### [Task]
Repeat the entries shown below with every word and mark intact.

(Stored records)
=== Section Start ===
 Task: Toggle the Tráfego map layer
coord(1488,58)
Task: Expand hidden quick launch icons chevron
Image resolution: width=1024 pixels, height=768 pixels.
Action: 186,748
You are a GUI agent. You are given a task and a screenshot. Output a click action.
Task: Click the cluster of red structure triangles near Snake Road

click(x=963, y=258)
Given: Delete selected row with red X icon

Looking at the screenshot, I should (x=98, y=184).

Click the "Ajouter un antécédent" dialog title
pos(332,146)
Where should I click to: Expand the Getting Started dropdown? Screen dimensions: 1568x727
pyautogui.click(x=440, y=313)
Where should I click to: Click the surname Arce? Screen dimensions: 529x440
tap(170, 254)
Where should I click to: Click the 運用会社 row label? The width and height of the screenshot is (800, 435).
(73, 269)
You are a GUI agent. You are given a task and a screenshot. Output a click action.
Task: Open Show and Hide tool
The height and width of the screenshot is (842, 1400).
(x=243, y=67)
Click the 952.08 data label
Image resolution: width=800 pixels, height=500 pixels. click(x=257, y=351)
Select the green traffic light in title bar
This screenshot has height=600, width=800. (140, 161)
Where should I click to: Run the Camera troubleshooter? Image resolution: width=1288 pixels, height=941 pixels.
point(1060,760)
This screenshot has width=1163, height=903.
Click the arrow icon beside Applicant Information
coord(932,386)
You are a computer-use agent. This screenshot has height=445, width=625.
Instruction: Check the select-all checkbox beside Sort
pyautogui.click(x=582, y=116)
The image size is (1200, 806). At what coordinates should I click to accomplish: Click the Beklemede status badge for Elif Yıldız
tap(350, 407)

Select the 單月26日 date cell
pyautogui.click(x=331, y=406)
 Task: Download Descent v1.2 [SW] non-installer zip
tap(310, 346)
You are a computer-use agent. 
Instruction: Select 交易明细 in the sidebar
=== Section End ===
### [Result of this exercise]
 Task: Toggle the Tráfego map layer
coord(1488,58)
Task: Expand hidden quick launch icons chevron
Image resolution: width=1024 pixels, height=768 pixels.
Action: 186,748
You are a GUI agent. You are given a task and a screenshot. Output a click action.
Task: Click the cluster of red structure triangles near Snake Road

click(x=963, y=258)
Given: Delete selected row with red X icon

Looking at the screenshot, I should (x=98, y=184).

Click the "Ajouter un antécédent" dialog title
pos(332,146)
Where should I click to: Expand the Getting Started dropdown? Screen dimensions: 1568x727
pyautogui.click(x=440, y=313)
Where should I click to: Click the surname Arce? Screen dimensions: 529x440
tap(170, 254)
Where should I click to: Click the 運用会社 row label? The width and height of the screenshot is (800, 435).
(73, 269)
You are a GUI agent. You are given a task and a screenshot. Output a click action.
Task: Open Show and Hide tool
The height and width of the screenshot is (842, 1400).
(x=243, y=67)
Click the 952.08 data label
Image resolution: width=800 pixels, height=500 pixels. click(x=257, y=351)
Select the green traffic light in title bar
This screenshot has height=600, width=800. (140, 161)
Where should I click to: Run the Camera troubleshooter? Image resolution: width=1288 pixels, height=941 pixels.
point(1060,760)
This screenshot has width=1163, height=903.
Click the arrow icon beside Applicant Information
coord(932,386)
You are a computer-use agent. This screenshot has height=445, width=625.
Instruction: Check the select-all checkbox beside Sort
pyautogui.click(x=582, y=116)
The image size is (1200, 806). At what coordinates should I click to accomplish: Click the Beklemede status badge for Elif Yıldız
tap(350, 407)

Select the 單月26日 date cell
pyautogui.click(x=331, y=406)
 Task: Download Descent v1.2 [SW] non-installer zip
tap(310, 346)
You are a computer-use agent. 
Instruction: Select 交易明细 in the sidebar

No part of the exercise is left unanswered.